◆ WHAT THE TASK ASKS ◆
Edit the items below by replacing "computer-use agent" with "desktop automation agent" everywhere it appears, leaving all other text unchanged.

-- START MATERIAL SHOWN --

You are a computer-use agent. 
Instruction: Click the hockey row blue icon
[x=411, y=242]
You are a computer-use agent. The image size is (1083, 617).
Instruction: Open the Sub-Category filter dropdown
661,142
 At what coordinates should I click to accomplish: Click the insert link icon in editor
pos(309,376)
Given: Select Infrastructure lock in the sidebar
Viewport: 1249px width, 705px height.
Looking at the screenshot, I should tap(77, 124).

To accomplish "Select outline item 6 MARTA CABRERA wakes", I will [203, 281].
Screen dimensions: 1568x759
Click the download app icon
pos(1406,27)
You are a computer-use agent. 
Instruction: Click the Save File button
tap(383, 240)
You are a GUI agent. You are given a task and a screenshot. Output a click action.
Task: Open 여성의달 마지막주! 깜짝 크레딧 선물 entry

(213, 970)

-- END MATERIAL SHOWN --

◆ FINAL ANSWER ◆
You are a desktop automation agent. 
Instruction: Click the hockey row blue icon
[x=411, y=242]
You are a desktop automation agent. The image size is (1083, 617).
Instruction: Open the Sub-Category filter dropdown
661,142
 At what coordinates should I click to accomplish: Click the insert link icon in editor
pos(309,376)
Given: Select Infrastructure lock in the sidebar
Viewport: 1249px width, 705px height.
Looking at the screenshot, I should tap(77, 124).

To accomplish "Select outline item 6 MARTA CABRERA wakes", I will [203, 281].
Screen dimensions: 1568x759
Click the download app icon
pos(1406,27)
You are a desktop automation agent. 
Instruction: Click the Save File button
tap(383, 240)
You are a GUI agent. You are given a task and a screenshot. Output a click action.
Task: Open 여성의달 마지막주! 깜짝 크레딧 선물 entry

(213, 970)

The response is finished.